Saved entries
◇ ◇ ◇ ◇ ◇ ◇ ◇

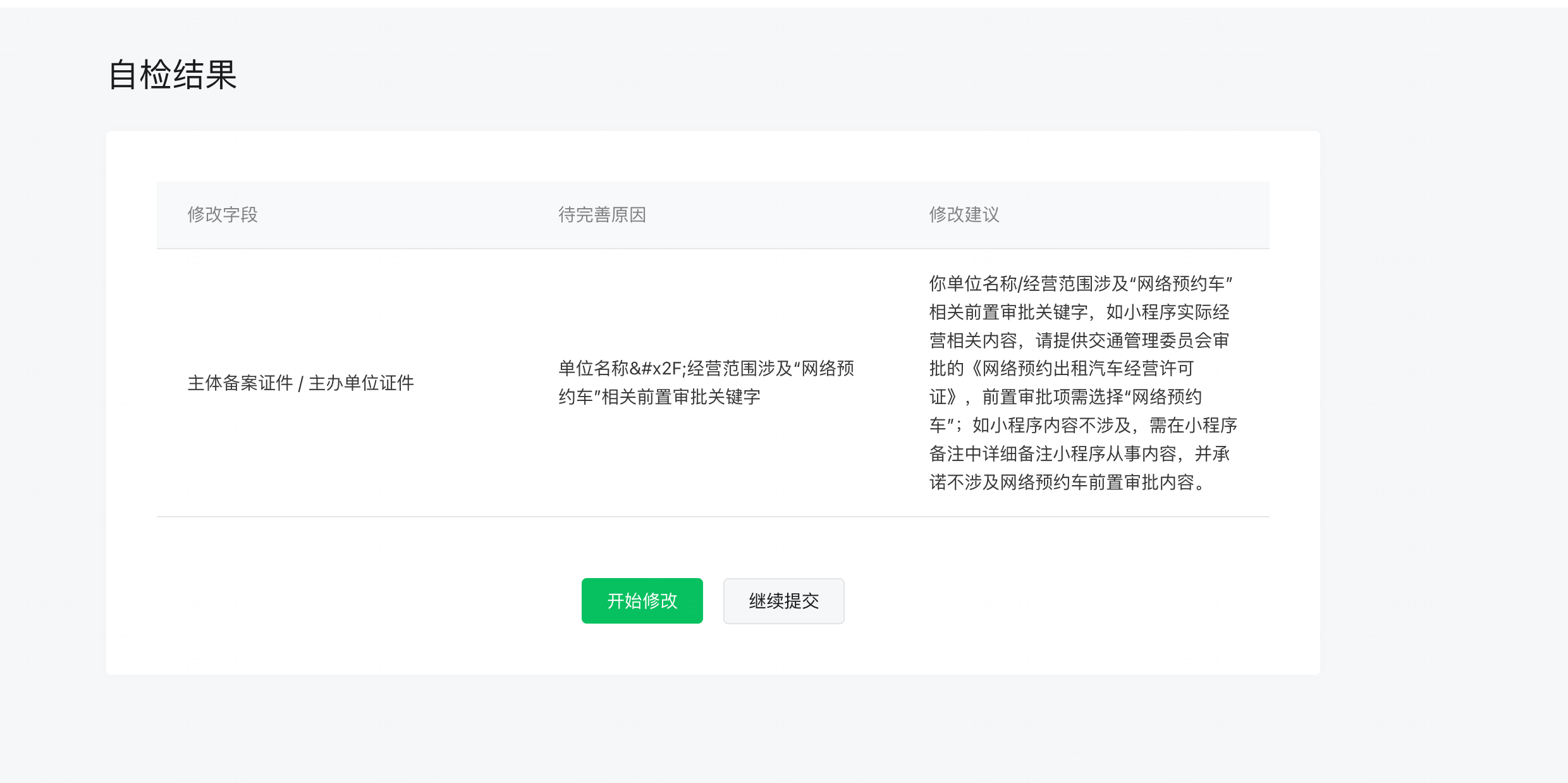The height and width of the screenshot is (783, 1568).
Task: Click the 主体备案证件 / 主办单位证件 cell
Action: [x=300, y=383]
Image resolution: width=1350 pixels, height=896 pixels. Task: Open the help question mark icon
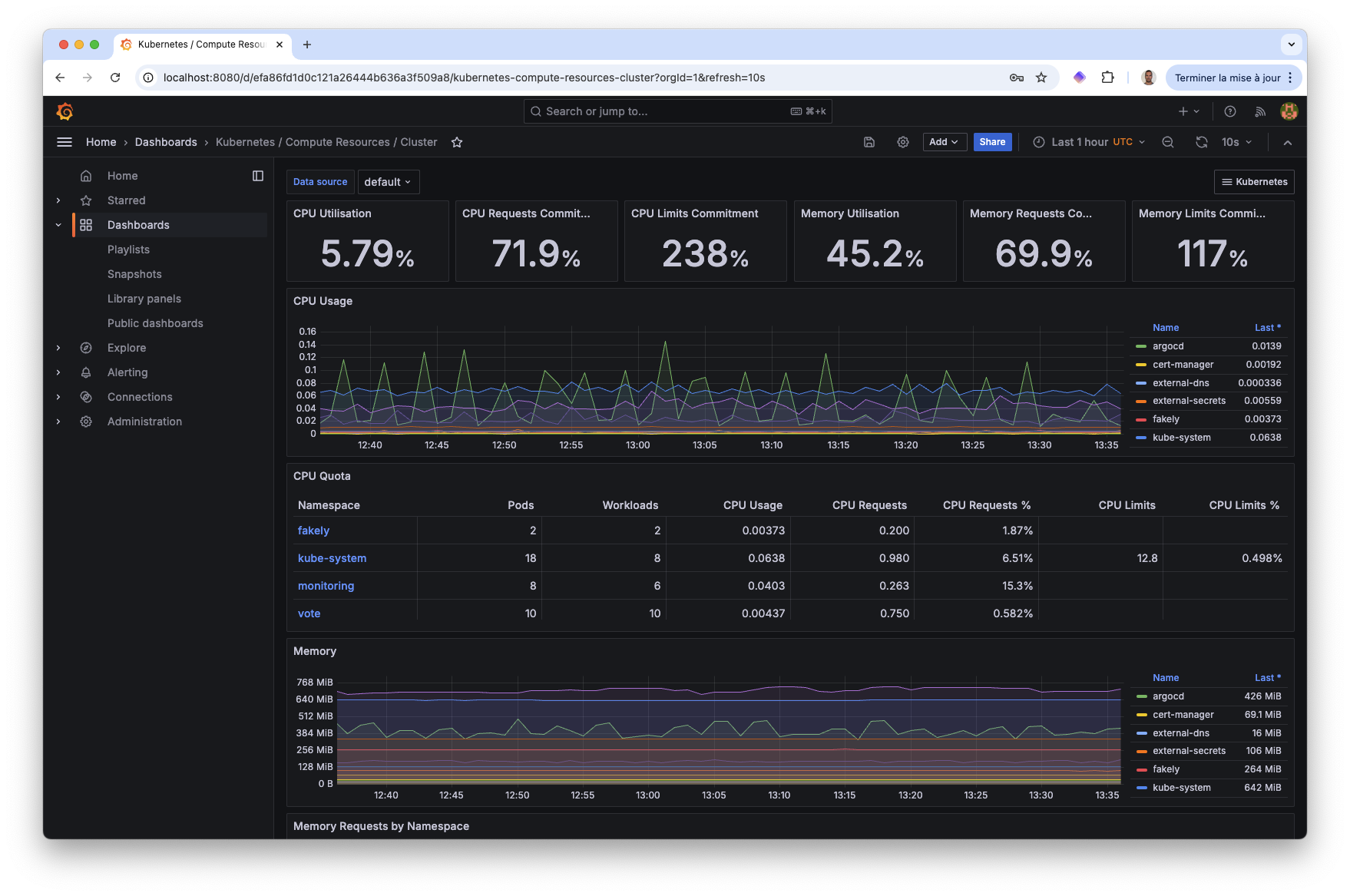click(x=1230, y=111)
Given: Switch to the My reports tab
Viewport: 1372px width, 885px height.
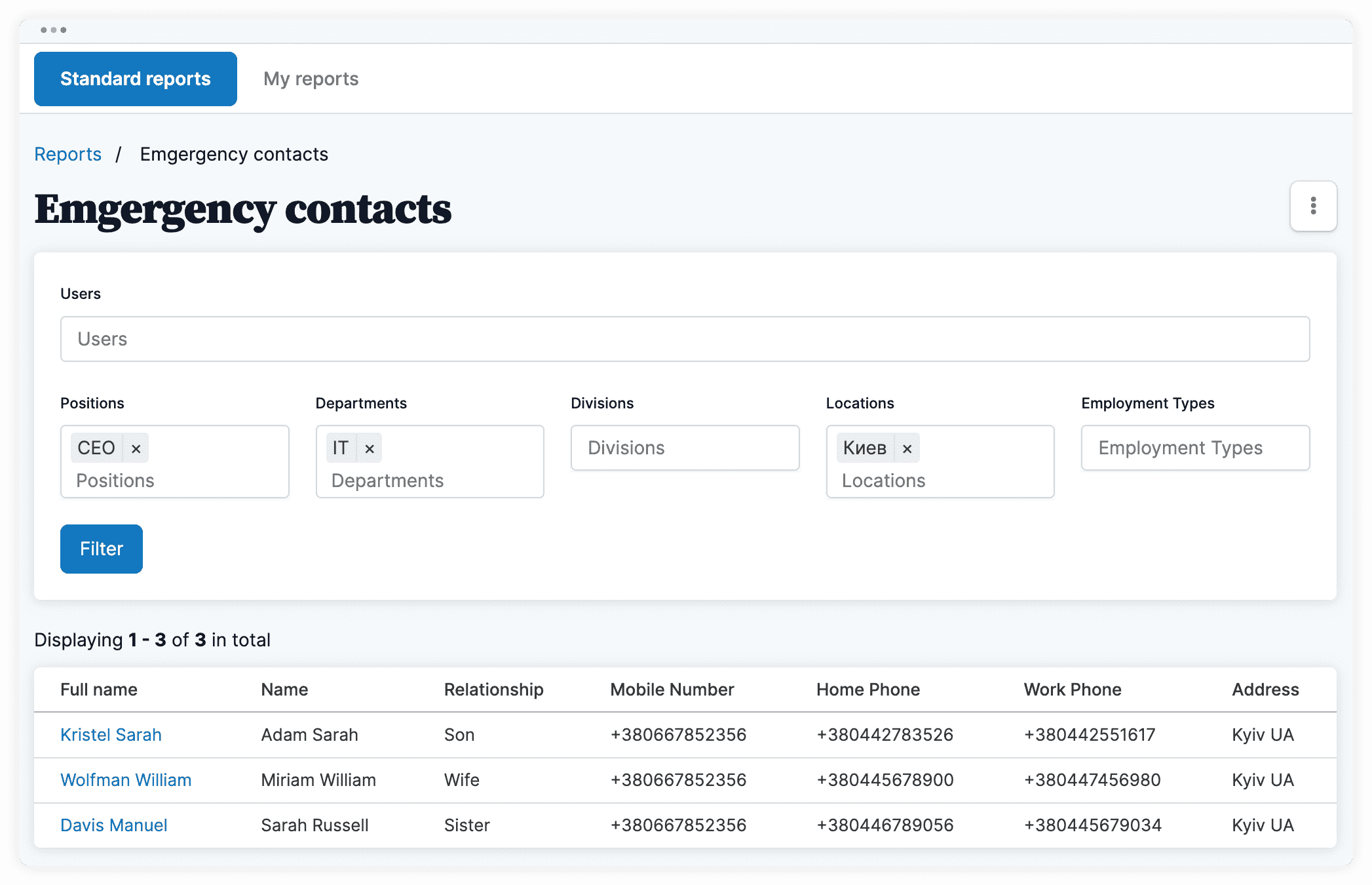Looking at the screenshot, I should tap(311, 79).

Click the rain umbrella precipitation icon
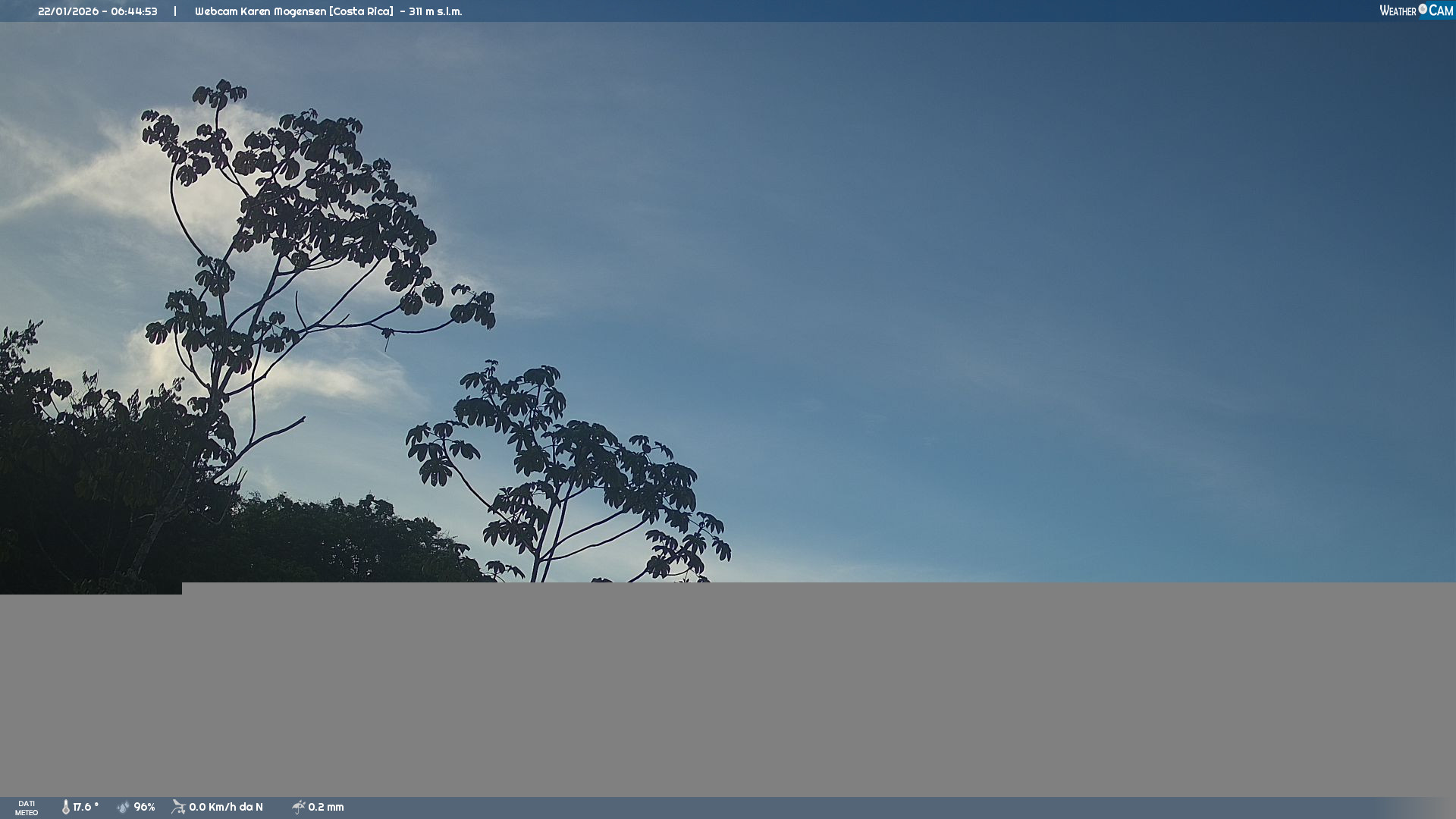(299, 807)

◇ ◇ ◇ ◇ ◇ ◇ ◇

▸ **Task prompt**:
Exactly the lines from the one holding "Image resolution: width=1350" to the last line of the records above should be duplicated, with no pictures among them.

▸ **Exercise output**:
Image resolution: width=1350 pixels, height=896 pixels. Task: Open the help question mark icon
click(x=1230, y=111)
Given: Switch to the My reports tab
Viewport: 1372px width, 885px height.
Looking at the screenshot, I should tap(311, 79).

Click the rain umbrella precipitation icon
(299, 807)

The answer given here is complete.